Over the course of the release, the independent time series database for Prometheus has been stabilized and re-integrated into Prometheus itself. The result is a significantly better-performing Prometheus 2.0 with improvements along virtually all dimensions. With the inverted index, inspired by full-text search, the storage engine is written to provide fast lookups across the arbitrary dimensions that time series within Prometheus may have. With an all-new disk format, Prometheus 2.0 is resilient to crashes featuring a good collocation of related time series data and write-ahead log. Query latency is more consistent, and it especially scales better in the face of high series churn. Resource consumption has decreased significantly, as measured in different real-world production scenarios.

Improved Benchmarks

Prometheus 2.0 deployments have provided impressive results with the latest storage engine upgrade. The new indexing approach lowers the query latency and provides a more consistent approach which greatly reduces resource consumption without compromising stability. It also significantly lowers the amount of data written to the disk, increasing the lifetime of storage devices while lowering costs when there is high series churn. Even when using the same time series compression algorithm, Prometheus 2.0 provides significant disk space savings and maintains stable performance and significantly more responsive queries.

Database Snapshot Backups

Prometheus 2.0 also comes with built-in support for the more frequently requested feature of snapshot backups for the entire database through a simple native API call:

$ curl -XPOST http:///api/v2/admin/tsdb/snapshot 

{"name":"2017-11-08T21:44:35Z-3f7a688bb002e56d"}

Upon request, the snapshot is located in a directory; there is also support for snapshots to be uploaded to an archive store. One can easily move the snapshot to the new server's data directory and start a new Prometheus server with the backed-up data.

Prometheus 2.0 is focused on improving performance and making it even simpler to operate. It makes the experience more consistent and intuitive with many small and big changes. One of the notable changes is the staleness handling, which was one of the oldest and most requested roadmap items. It helps explicitly to track the disappearing monitoring targets or series from those targets, which reduces querying artifacts and increases alerting responsiveness. The latest release also migrated the recording and alerting rules from a custom format to the ubiquitous YAML format. This makes it much easier to integrate with most configuration management tools and is invaluable for templating.
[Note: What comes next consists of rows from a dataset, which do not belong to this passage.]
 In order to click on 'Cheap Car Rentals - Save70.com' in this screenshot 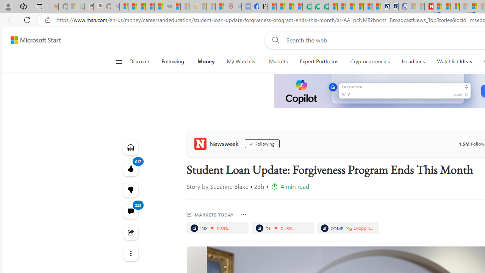, I will do `click(385, 6)`.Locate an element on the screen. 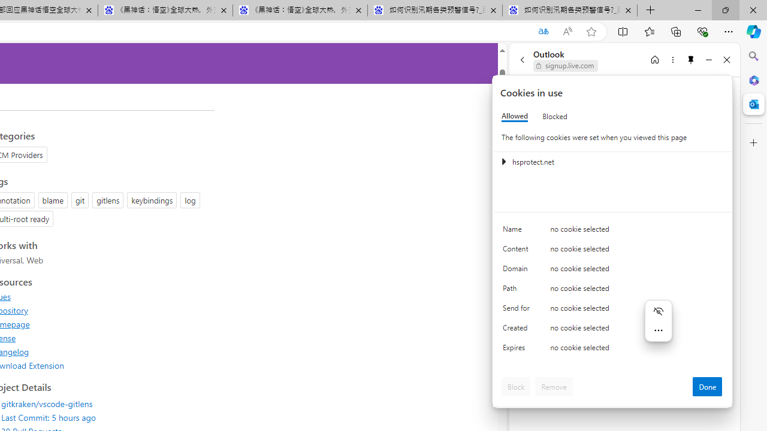 Image resolution: width=767 pixels, height=431 pixels. 'Mini menu on text selection' is located at coordinates (657, 321). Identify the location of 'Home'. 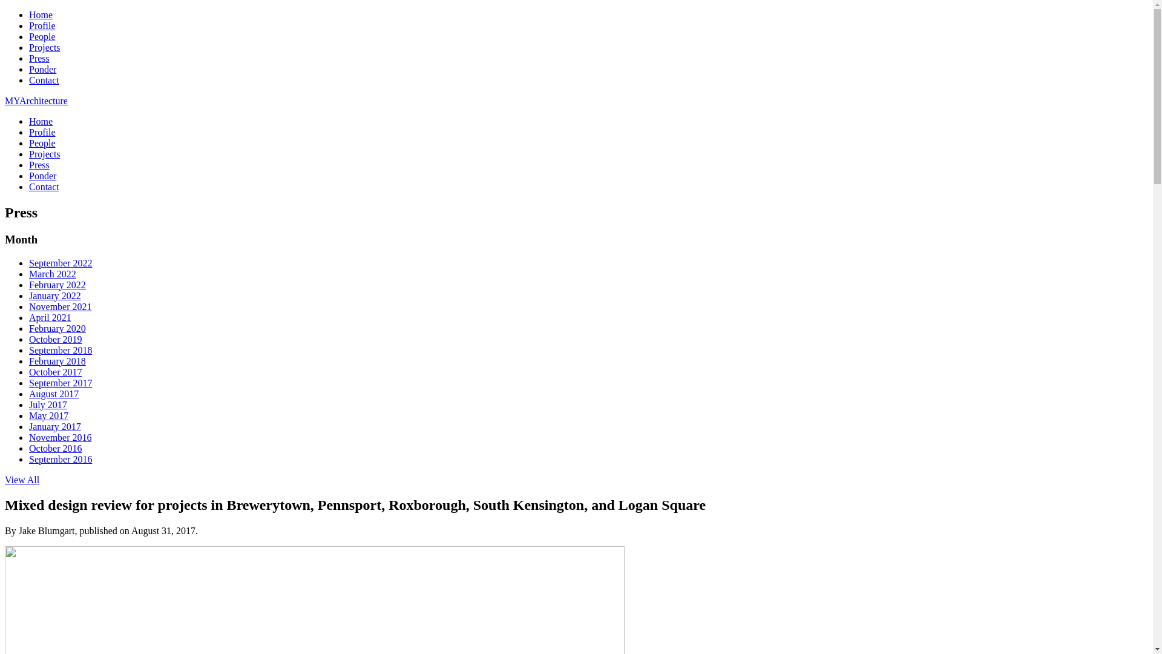
(41, 121).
What’s Next with Prometheus?

The new storage subsystem is designed to be accessible and extensible. This goes for new features directly integrated into Prometheus as well as custom tools that can be built on top of it. The simple and open storage format and the library allow users to build custom extensions like dynamic retention policies easily. This enables the storage layer to meet a wide array of requirements without drawing complexity into Prometheus itself, allowing it to focus on its core goals.

The remote APIs will continue to evolve to satisfy requirements for long-term storage without sacrificing Prometheus' model of reliability through simplicity.
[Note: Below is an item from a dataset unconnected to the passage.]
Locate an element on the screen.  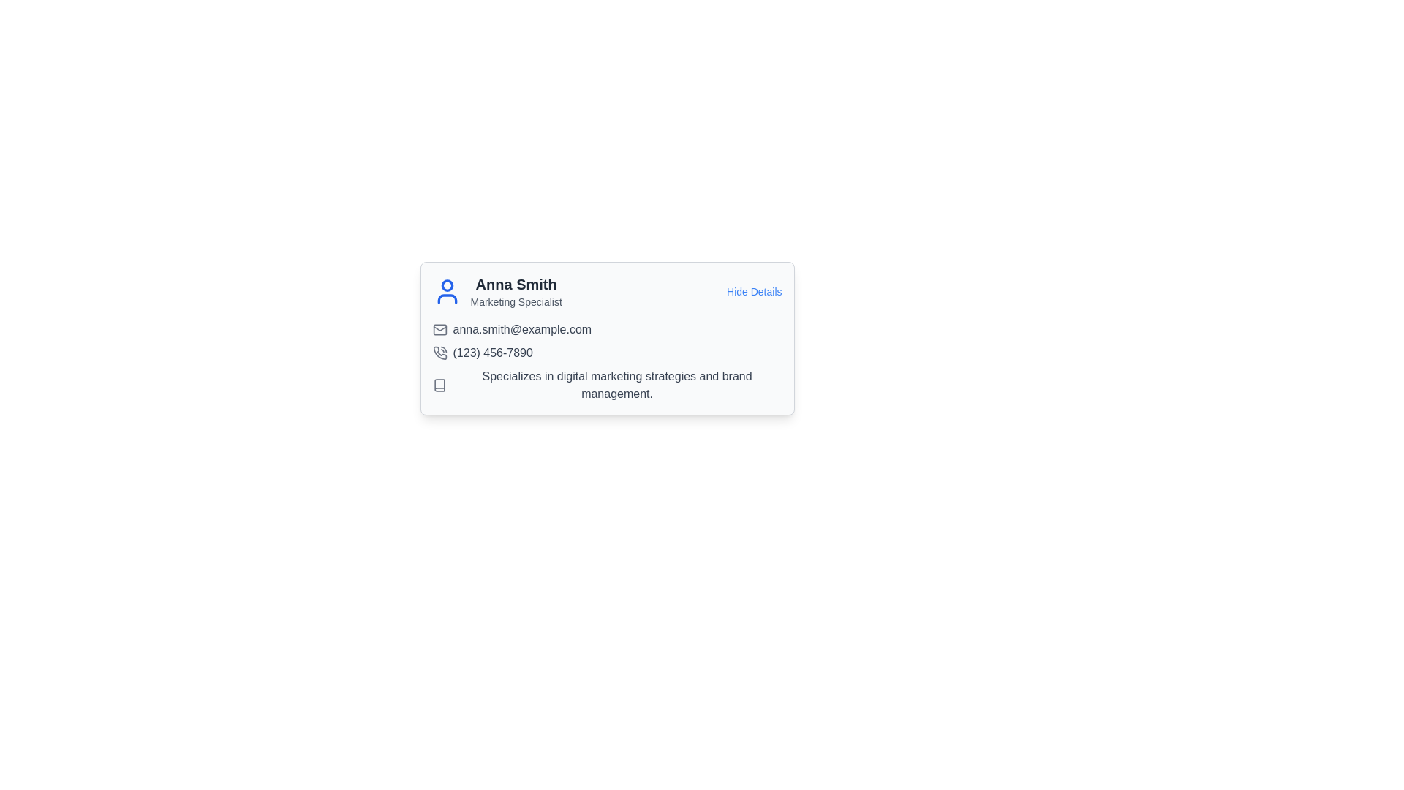
text block that follows the phone number '(123) 456-7890' in the profile card, which describes specialization in digital marketing strategies and brand management is located at coordinates (607, 385).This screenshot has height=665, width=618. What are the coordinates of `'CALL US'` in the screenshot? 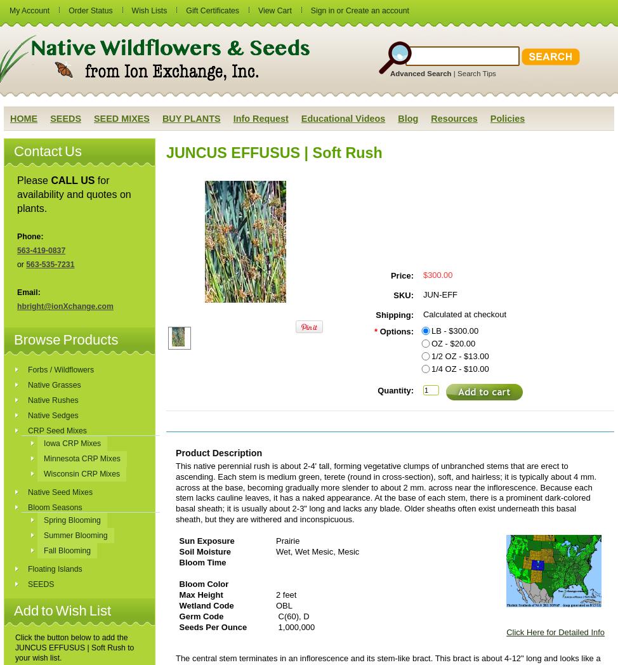 It's located at (50, 179).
The best part about the enhancements in Prometheus 2.0 is that it not only supports today's workloads better than ever, but it also has room to support tomorrow's workloads which enables increasing dynamism in infrastructure. Prometheus 2 is still the Prometheus you have learned to love, just a lot faster and even easier to operate and use. You can try out Prometheus 2.0 as usual by downloading official binaries and container images. Rock On!